* Begin *
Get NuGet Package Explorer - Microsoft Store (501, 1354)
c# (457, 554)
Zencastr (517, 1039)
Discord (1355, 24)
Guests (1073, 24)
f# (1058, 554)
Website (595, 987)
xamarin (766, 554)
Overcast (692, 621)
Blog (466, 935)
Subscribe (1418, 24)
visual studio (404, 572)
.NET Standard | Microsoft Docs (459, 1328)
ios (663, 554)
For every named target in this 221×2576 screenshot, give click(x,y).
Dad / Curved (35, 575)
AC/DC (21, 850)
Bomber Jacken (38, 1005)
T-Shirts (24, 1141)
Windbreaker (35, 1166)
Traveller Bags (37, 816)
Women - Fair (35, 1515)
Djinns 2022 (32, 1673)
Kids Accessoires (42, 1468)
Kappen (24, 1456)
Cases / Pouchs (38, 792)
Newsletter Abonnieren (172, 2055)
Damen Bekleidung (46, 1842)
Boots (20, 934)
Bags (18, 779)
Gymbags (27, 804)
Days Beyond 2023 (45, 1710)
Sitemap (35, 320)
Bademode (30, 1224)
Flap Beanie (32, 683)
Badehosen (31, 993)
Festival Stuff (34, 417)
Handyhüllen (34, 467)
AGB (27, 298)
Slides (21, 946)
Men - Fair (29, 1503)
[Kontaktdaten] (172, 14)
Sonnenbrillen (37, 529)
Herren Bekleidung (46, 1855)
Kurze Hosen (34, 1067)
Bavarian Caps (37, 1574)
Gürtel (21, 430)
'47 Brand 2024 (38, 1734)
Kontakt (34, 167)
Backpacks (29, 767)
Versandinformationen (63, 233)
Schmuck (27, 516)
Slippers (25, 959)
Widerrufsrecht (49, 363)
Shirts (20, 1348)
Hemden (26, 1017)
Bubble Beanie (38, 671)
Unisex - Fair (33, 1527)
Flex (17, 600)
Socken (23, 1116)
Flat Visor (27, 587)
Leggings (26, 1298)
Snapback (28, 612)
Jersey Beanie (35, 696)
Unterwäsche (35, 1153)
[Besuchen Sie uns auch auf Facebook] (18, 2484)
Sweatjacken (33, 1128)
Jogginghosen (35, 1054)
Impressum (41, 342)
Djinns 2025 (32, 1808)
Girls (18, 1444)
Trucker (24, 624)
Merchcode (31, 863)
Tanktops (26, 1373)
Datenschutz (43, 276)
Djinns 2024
* End *
Please repeat the records verbatim, starting with the line that contains "Hemden (26, 1017)" and going on through the end of the records.

-- Output --
Hemden (26, 1017)
Bubble Beanie (38, 671)
Unisex - Fair (33, 1527)
Flex (17, 600)
Socken (23, 1116)
Flat Visor (27, 587)
Leggings (26, 1298)
Snapback (28, 612)
Jersey Beanie (35, 696)
Unterwäsche (35, 1153)
[Besuchen Sie uns auch auf Facebook] (18, 2484)
Sweatjacken (33, 1128)
Jogginghosen (35, 1054)
Impressum (41, 342)
Djinns 2025 (32, 1808)
Girls (18, 1444)
Trucker (24, 624)
Merchcode (31, 863)
Tanktops (26, 1373)
Datenschutz (43, 276)
Djinns 2024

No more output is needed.